DataConfig#

Note

All Configs are derived from rastervision.pipeline.config.Config, which itself is a pydantic Model.

pydantic model DataConfig[source]#

Config related to dataset for training and testing.

Show JSON schema
{
   "title": "DataConfig",
   "description": "Config related to dataset for training and testing.",
   "type": "object",
   "properties": {
      "class_names": {
         "title": "Class Names",
         "description": "Names of classes.",
         "default": [],
         "type": "array",
         "items": {
            "type": "string"
         }
      },
      "class_colors": {
         "title": "Class Colors",
         "description": "Colors used to display classes. Can be color 3-tuples in list form.",
         "type": "array",
         "items": {
            "anyOf": [
               {
                  "type": "string"

> _COLLECTED MATERIAL_
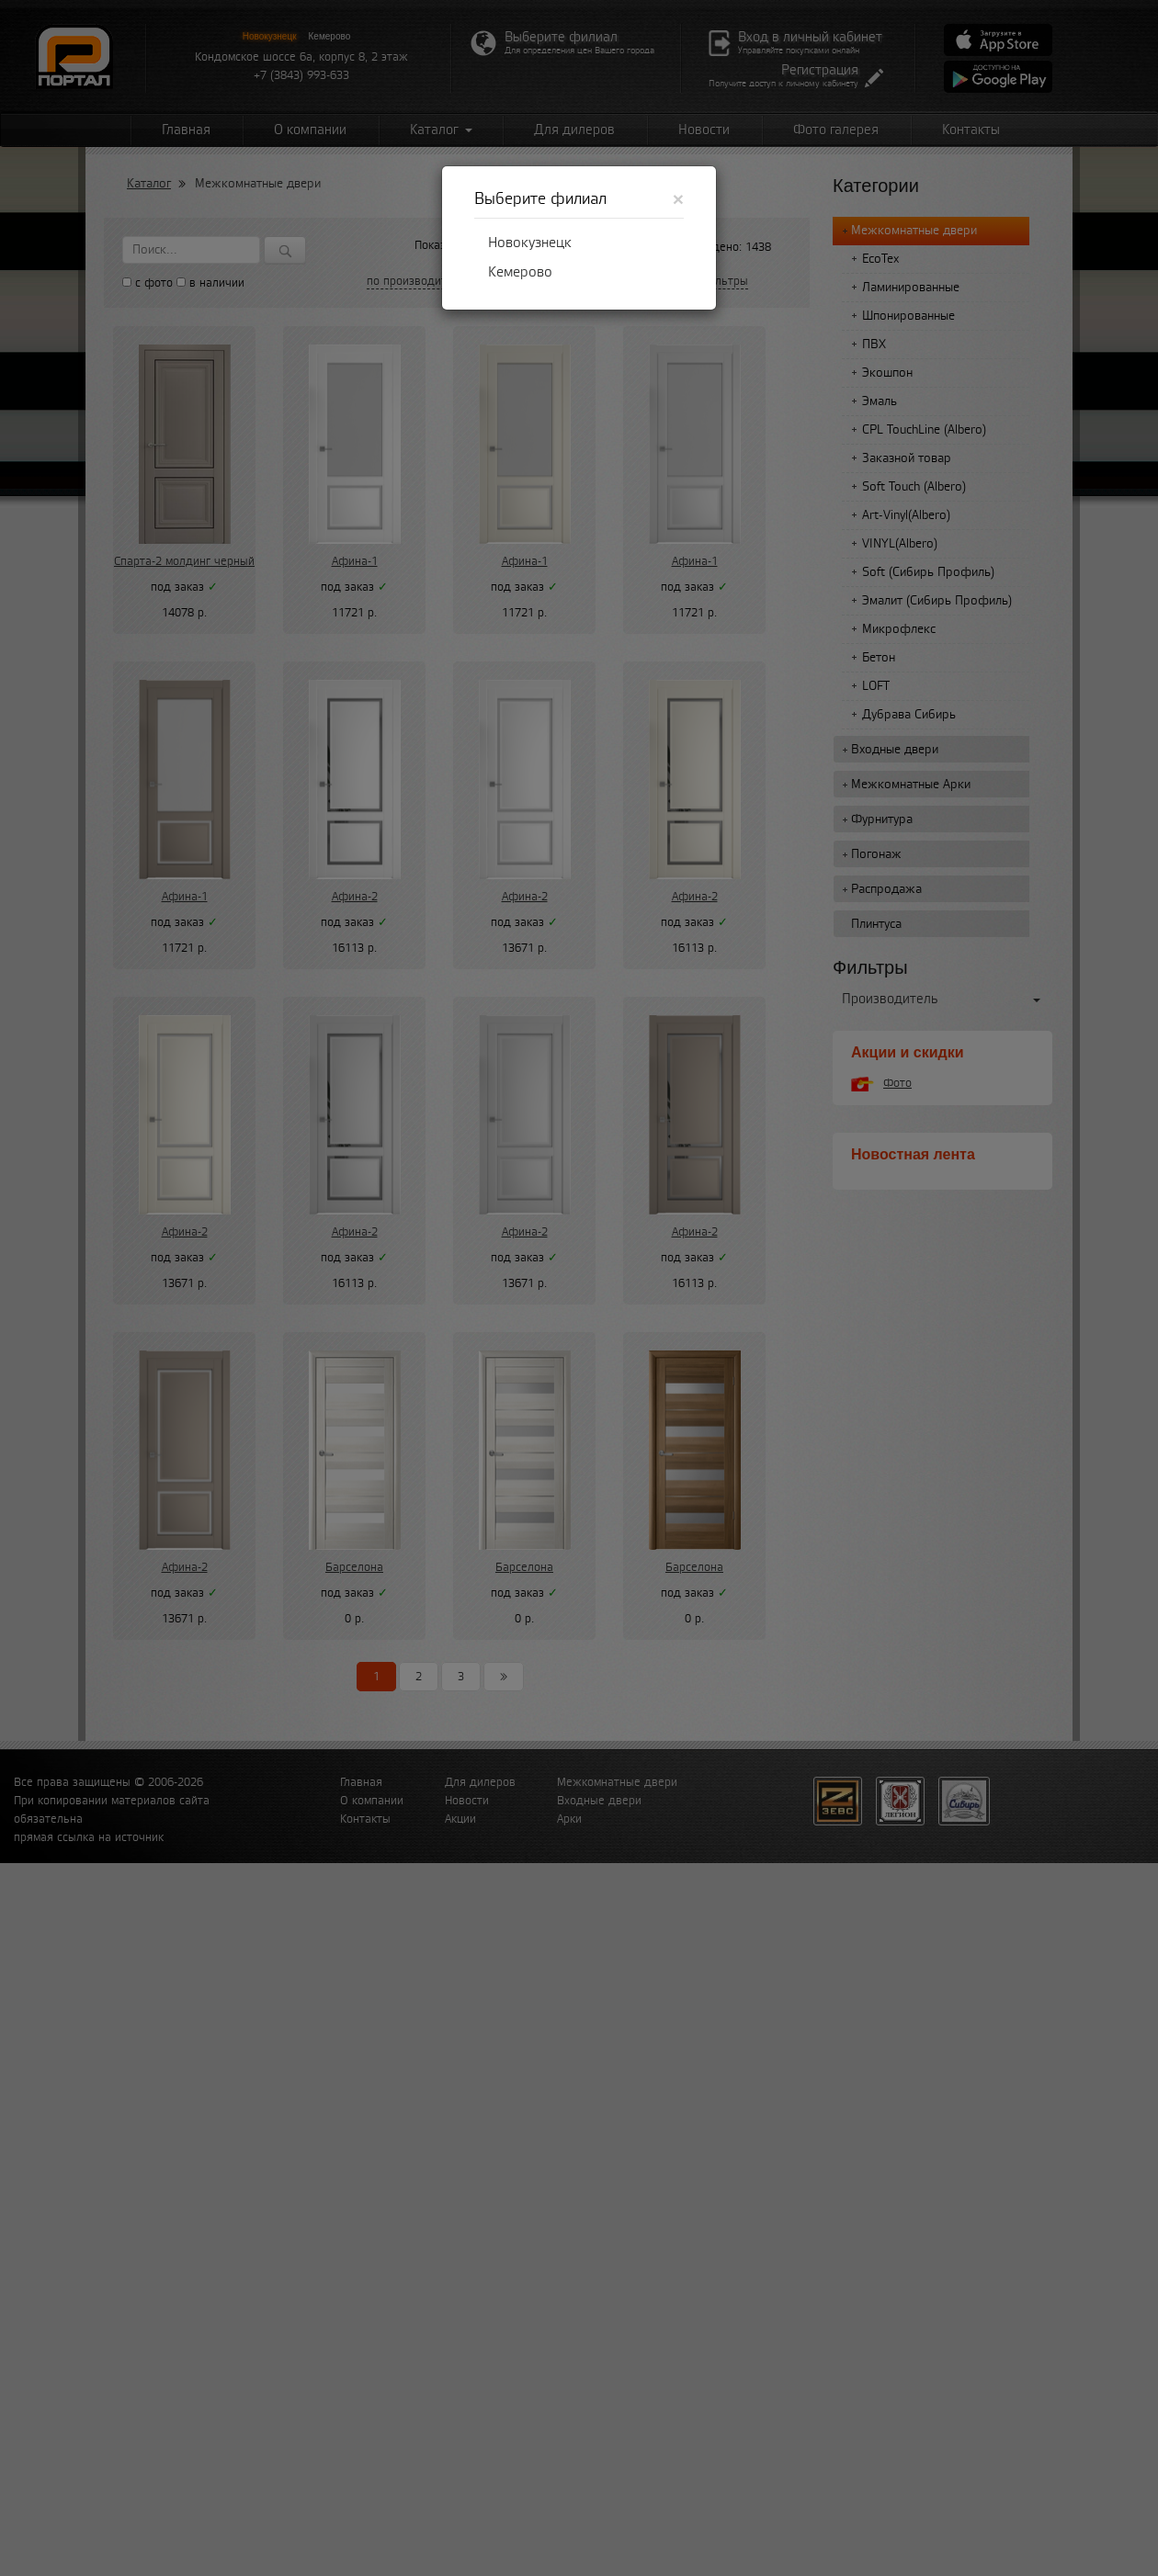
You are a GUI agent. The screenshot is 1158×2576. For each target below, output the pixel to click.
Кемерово (520, 272)
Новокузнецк (530, 242)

> _THE TASKS_
1: In the DataConfig page, shorten the note paragraph that starts "All Configs are derived from" and keep its main facts.
2: What is the default value of "class_names" in the DataConfig page's JSON schema?
3: List every key that the DataConfig page's JSON schema defines directly under the "class_names" property.

> _FULL SOLUTIONS_
1: All Configs derive from rastervision.pipeline.config.Config, a pydantic Model.

2: An empty list ([]).

3: title, description, default, type, items